# Planetary Atmospheres

The Sunlight that we can observe illuminating a planet carries a tremendous about of information about the far away atmosphere. We know that a diverse range of exotic physical environments exist among the planets and their moons. I learn about these places using telescopes on Earth or instruments on spacecraft. Using the powerful technique of infrared spectroscopy, we can study the atmospheric physics of clouds, precipation, and circulation in a wide variety circumstances. A few specific examples what I've worked on are described below:

# Titan

The weather is a daily reminder of the changes in our environment, and can inspire the search for a deeper understanding of our physical world. From the local weekly weather forecast, to knowledge of regional and seasonal conditions, to predicting the global climate response of our atmosphere in the coming decades due to significant anthropogenic changes, there are intriguing challenges in understanding our atmosphere.

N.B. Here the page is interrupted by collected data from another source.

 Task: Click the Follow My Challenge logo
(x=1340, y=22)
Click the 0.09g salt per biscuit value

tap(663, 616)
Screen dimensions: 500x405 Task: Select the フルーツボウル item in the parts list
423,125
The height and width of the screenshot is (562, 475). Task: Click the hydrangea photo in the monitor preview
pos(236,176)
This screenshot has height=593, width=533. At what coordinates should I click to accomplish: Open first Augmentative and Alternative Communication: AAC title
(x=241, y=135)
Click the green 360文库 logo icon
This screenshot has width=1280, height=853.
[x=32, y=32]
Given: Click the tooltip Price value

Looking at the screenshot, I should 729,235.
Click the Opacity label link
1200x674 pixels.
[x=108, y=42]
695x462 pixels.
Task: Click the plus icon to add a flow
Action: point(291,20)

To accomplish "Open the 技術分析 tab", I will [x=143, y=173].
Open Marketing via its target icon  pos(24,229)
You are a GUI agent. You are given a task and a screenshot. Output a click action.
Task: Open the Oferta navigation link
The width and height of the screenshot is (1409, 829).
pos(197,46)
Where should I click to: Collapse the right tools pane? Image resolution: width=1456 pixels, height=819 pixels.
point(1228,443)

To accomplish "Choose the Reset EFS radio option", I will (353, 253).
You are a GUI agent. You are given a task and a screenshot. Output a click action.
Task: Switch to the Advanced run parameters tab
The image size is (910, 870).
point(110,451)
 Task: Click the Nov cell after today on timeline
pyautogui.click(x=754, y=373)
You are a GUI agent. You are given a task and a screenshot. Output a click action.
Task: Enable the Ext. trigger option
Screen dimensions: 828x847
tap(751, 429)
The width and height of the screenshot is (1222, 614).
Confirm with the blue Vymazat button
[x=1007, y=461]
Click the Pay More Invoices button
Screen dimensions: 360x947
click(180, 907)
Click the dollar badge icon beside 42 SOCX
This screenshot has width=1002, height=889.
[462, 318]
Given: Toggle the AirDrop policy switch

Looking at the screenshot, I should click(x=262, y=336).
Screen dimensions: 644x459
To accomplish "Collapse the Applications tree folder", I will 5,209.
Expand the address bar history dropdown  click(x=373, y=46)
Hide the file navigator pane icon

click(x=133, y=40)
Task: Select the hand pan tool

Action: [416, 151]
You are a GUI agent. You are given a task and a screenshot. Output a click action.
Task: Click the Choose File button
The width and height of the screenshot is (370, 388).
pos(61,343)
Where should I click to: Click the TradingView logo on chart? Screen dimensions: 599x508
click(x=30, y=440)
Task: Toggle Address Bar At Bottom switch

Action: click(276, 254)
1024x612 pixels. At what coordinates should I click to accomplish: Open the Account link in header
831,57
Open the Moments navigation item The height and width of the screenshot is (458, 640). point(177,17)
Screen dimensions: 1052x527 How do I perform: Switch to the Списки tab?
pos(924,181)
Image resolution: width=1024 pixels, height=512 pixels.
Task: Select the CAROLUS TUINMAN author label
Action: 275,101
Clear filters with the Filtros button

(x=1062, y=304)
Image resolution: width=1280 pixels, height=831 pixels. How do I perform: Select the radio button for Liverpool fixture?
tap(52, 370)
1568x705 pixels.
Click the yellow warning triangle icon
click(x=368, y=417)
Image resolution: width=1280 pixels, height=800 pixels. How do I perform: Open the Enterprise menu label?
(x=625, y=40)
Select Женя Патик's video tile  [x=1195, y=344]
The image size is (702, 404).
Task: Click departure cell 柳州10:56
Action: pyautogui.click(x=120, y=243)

Since the Cassini mission to the Saturn system, it has become possible to evaluate the physics and models that we use to address these challenges on Earth by applying our understanding to exotic environments with fascinating meteorology. Saturn’s largest moon, Titan, is the one place in the Solar System beyond our planet where fluids on a rocky surface interact with dense atmosphere, forming clouds, fog and rain, in a strangely familiar hydrological cycle that operates at 290 degrees below zero. In these frigid conditions, the role of water is played by methane, the dominant component of natural gas. I use measurements from telescopes on Earth and the Cassini spacecraft to inform our knowledge of weather in the Saturn system.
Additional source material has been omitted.